_EXERCISE DIRECTIONS:_ Which lines of the entries contain the string "computer"? Please find them and copy them.

_DATA:_
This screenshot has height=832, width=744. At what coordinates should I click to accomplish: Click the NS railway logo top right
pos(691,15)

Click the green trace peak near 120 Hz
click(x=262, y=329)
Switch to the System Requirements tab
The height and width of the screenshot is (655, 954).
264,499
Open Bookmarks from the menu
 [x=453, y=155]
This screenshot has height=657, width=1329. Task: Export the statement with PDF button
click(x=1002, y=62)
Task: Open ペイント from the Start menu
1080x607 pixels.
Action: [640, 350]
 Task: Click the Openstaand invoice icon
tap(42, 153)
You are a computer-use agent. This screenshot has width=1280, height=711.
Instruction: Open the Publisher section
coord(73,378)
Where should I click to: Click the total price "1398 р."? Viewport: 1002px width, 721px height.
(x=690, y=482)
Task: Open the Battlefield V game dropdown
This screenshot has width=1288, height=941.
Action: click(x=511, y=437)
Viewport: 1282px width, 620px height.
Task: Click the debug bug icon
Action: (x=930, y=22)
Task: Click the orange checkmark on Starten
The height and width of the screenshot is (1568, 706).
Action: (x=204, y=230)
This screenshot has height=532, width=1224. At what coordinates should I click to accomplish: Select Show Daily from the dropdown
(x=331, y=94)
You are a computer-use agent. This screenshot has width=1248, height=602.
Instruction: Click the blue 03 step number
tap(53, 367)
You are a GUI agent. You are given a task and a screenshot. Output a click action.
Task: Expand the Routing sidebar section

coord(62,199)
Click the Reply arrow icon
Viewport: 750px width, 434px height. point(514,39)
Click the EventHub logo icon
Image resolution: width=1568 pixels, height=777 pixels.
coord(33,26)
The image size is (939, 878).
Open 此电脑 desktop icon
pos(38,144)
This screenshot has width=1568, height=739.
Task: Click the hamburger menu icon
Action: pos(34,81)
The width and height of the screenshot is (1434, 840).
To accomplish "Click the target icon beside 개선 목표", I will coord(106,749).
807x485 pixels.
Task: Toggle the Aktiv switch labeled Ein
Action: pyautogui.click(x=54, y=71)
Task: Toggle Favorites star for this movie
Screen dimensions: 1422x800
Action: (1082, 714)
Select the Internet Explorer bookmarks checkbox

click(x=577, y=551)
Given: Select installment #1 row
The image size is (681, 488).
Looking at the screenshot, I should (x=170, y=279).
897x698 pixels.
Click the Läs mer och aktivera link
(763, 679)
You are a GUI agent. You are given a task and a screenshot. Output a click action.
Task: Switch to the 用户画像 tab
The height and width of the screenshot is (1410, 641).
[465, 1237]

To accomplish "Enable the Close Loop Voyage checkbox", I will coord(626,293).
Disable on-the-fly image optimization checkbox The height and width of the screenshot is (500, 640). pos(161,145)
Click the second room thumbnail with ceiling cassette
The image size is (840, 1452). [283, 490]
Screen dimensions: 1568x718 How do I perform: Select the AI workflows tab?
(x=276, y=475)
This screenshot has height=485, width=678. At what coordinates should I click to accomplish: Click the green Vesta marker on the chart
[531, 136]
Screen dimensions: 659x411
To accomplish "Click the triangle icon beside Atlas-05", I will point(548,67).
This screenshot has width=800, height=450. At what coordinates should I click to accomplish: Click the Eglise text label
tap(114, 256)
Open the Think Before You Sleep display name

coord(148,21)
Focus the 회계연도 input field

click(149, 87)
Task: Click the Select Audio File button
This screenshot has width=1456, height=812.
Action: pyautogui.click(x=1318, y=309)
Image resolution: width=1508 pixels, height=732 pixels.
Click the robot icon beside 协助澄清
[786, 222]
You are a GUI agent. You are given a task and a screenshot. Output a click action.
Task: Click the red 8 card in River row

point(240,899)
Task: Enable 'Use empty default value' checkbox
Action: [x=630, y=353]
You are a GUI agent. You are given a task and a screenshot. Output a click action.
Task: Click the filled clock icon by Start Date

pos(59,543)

_EXPECTED ANSWER:_
You are a computer-use agent. This screenshot has width=1280, height=711.
You are a computer-use agent. This screenshot has width=1248, height=602.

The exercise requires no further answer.